-- EXERCISE REQUIREMENTS --
What is needed is an exact copy of every line from the one with "Click the blue highlighted parcel on the map" to the end of the entries below, without the pictures.

-- MATERIAL FOR THIS TASK --

+ + + +

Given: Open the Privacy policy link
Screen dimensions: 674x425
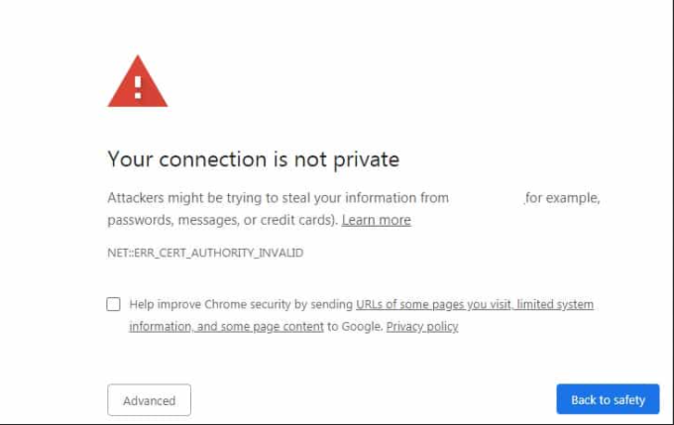Looking at the screenshot, I should (422, 326).
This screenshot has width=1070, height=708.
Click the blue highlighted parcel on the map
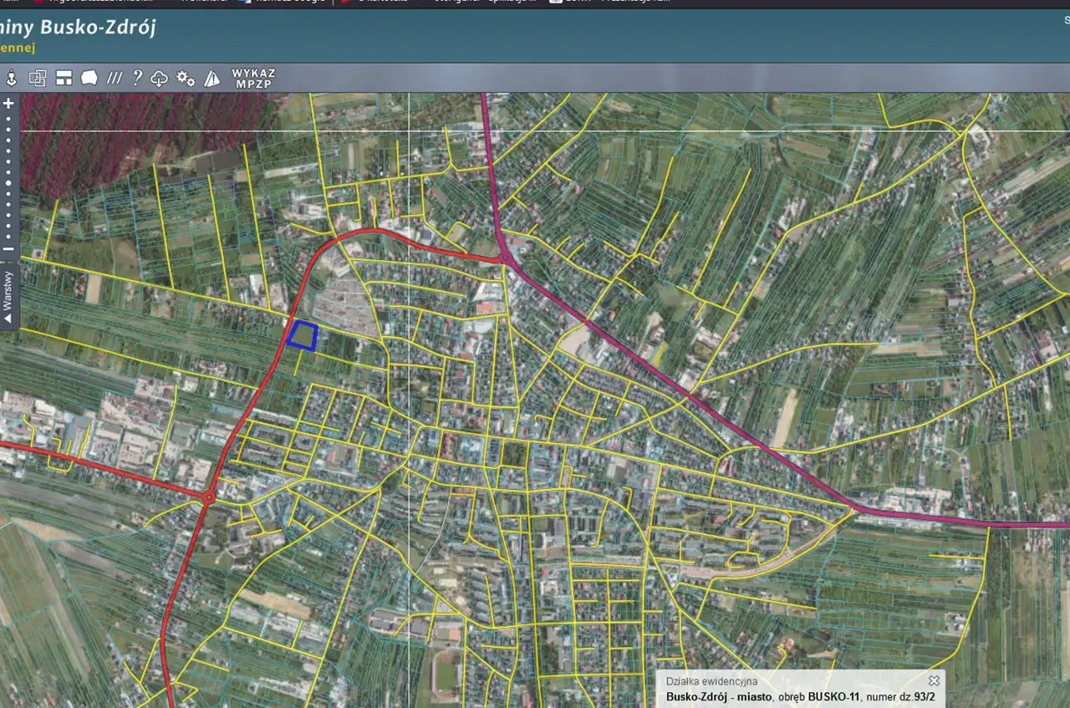(302, 335)
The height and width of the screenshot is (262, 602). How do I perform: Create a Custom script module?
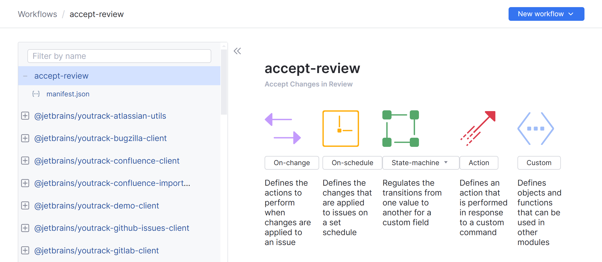pos(539,163)
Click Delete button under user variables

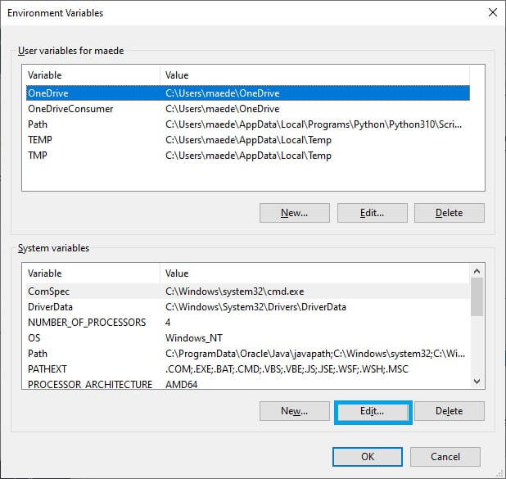[449, 213]
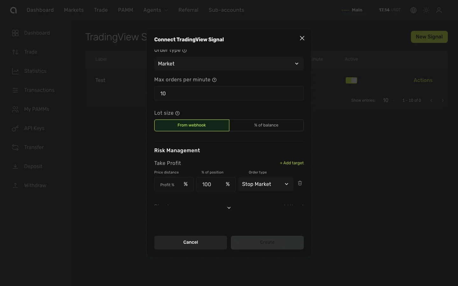
Task: Click the Max orders per minute info icon
Action: (214, 80)
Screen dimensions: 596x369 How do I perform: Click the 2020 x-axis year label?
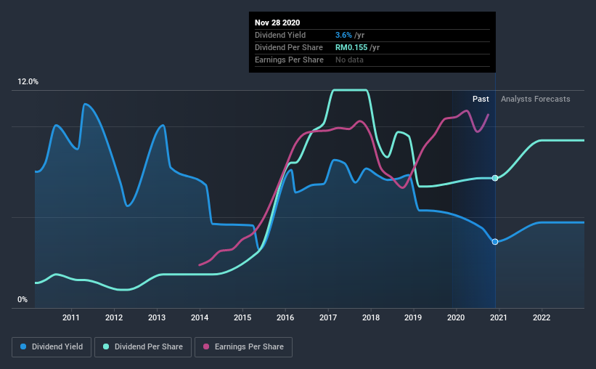(456, 317)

+ + + +

-- OUTPUT BELOW --
Click the blue highlighted parcel on the map
(302, 335)
The height and width of the screenshot is (262, 602). How do I perform: Create a Custom script module?
pos(539,163)
Click Delete button under user variables

[449, 213]
Task: Click the Max orders per minute info icon
Action: (214, 80)
Screen dimensions: 596x369 How do I perform: Click the 2020 x-axis year label?
(456, 317)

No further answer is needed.